In order to protect the players, various parts of their bodies are protected with equipment. Once the body is as well protected as it can be, the players can now play the game with even more reckless abandon and more forceful collisions.

For this they are handsomely rewarded with a contract which is then traded in for lots of green paper.

Oh, and the whole "game" is thoroughly enjoyed by men and barely tolerated by most women. The pregame rituals of "tail-gating" improves the attitude and mental prepartation so the audience can tolerate the cold better and can lose most inhibitions towards the obvious punishment that the players are doling out to each other.

Aye, lassie, it's a great game. And 'tis a sadness that two days from now the Patriots will not be at the super bowl.

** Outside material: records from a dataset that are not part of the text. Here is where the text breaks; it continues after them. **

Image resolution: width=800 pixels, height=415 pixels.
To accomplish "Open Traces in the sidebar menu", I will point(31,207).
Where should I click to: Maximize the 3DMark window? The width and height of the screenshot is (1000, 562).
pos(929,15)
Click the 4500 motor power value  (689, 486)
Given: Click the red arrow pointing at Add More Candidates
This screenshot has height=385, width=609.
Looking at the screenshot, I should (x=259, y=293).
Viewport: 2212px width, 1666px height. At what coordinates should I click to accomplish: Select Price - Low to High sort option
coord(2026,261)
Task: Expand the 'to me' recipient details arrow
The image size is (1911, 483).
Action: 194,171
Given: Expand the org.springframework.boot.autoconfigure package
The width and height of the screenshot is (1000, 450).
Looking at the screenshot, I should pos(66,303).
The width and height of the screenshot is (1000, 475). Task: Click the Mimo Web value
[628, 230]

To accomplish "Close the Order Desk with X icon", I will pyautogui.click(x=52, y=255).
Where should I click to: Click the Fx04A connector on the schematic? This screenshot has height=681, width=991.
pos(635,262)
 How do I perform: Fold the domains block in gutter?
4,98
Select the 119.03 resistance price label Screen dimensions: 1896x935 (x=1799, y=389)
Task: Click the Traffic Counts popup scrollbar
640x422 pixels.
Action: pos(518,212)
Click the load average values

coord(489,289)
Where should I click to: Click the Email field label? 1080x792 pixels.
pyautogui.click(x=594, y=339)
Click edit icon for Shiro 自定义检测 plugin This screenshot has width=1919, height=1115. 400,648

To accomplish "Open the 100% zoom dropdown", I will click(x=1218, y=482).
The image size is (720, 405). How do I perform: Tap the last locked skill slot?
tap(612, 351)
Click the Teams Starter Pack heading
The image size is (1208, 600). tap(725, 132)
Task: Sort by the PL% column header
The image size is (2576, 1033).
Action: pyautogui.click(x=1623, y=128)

Well, thanks for your intro to curling and I guess this will qualify for our yearly cultural exchange of vital information.


arcolaura said...

Well, Tim, for a proper cultural exchange, we could get into a discussion about who plays the real game of football (wink). I recall back when we lived in a house trailer with no running water or electricity, Dad would haul out the generator and fire it up once a year to power the TV so we could watch the Grey Cup. But I've never actually been to see a football game live, so I guess I really can't comment on the full cultural experience. Hockey, though: I've seen a few games at the rink here, and as in football, the violent interactions are clearly a key to victory. Mostly I enjoyed watching, even though most everyone else was groaning at the performance of our team, but I was just thinking, "Wow, there's no way I could skate like that!" But when the players forgot about the puck and focussed on the violence, I'd had enough.

Thanks for the mention of Ted Johnson. I couldn't get at the Boston Globe article without inventing a zip code for myself (another little cultural dissonance) so I browsed other news sites and came up with a medical report on concussion assessment in sports. I hadn't heard of the elevated risk of injury from subsequent concussions - that's worth knowing about!

Tim Hodgens said...

try this:


Tim Hodgens said...

Laura: that may not have gone through correctly for the web address. If that didn't work, then do google search for

boston globe newspaper

then go to most emailed pages, and the article about ted johnson is the top one.